→ **What to work on**: Reproduce the blog post on click-to-page dropoff below verbatim, from its title through its last sentence.

→ **Given text**:
Tags For Measuring Click‑to‑page Dropoff?

July 29, 2006

A couple of weeks ago, a publisher asked for help. His advertisers were upset because they weren’t getting the kind of clicks that he was reporting. I’d like to put a campaign code on the links, he said. Is there a universal campaign variable that I can use — one that will work with anyone’s web analytics?

Normally, I wouldn’t have gotten involved but my friend Ian Houston asked me if I would write the publisher. (I can’t imagine why, he is a brilliant technical guy.) Since my expertise is in marketing, I succeeded in getting completely tangled up in the technical issues: I started to study the problem of which major WA packages could all accept the same campaign variables and which, like Google Analytics, had to have specific tracking code.

After I was done, I went up to 30,000 feet and wondered — did it really matter? After all, if advertisers are seeing fewer clicks than the publisher is showing, having them nicely tagged isn’t going to change anything, now will it? The advertiers won’t see more clicks, just pretty web analytics, right?

→ **Data records**:

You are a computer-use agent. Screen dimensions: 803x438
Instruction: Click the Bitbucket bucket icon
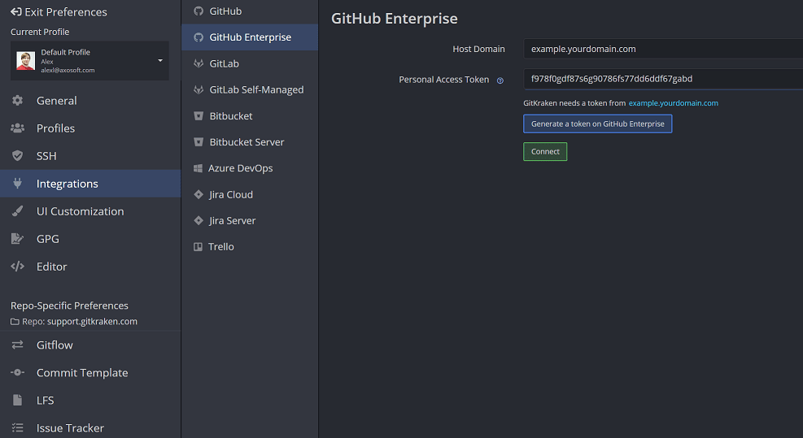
...
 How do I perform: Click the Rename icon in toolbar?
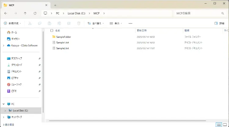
==
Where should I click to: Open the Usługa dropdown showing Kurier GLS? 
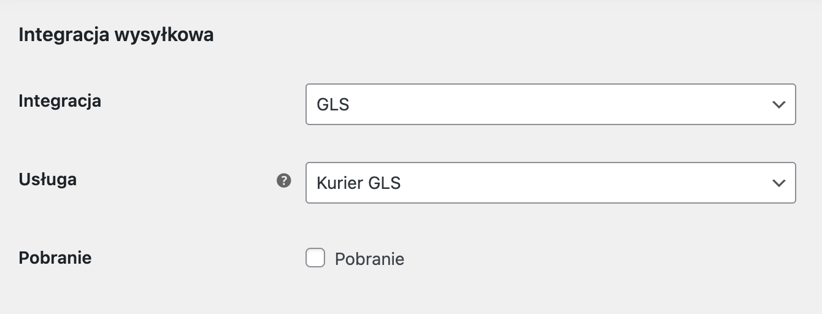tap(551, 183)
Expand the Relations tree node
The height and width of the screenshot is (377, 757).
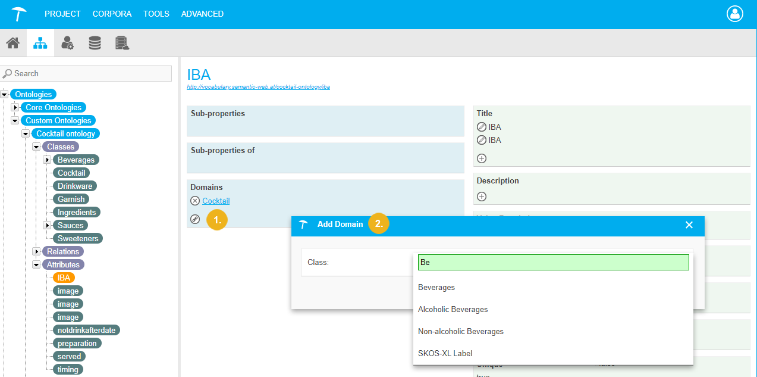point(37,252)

→ **Result below**:
Tags For Measuring Click‑to‑page Dropoff?

July 29, 2006

A couple of weeks ago, a publisher asked for help. His advertisers were upset because they weren’t getting the kind of clicks that he was reporting. I’d like to put a campaign code on the links, he said. Is there a universal campaign variable that I can use — one that will work with anyone’s web analytics?

Normally, I wouldn’t have gotten involved but my friend Ian Houston asked me if I would write the publisher. (I can’t imagine why, he is a brilliant technical guy.) Since my expertise is in marketing, I succeeded in getting completely tangled up in the technical issues: I started to study the problem of which major WA packages could all accept the same campaign variables and which, like Google Analytics, had to have specific tracking code.

After I was done, I went up to 30,000 feet and wondered — did it really matter? After all, if advertisers are seeing fewer clicks than the publisher is showing, having them nicely tagged isn’t going to change anything, now will it? The advertiers won’t see more clicks, just pretty web analytics, right?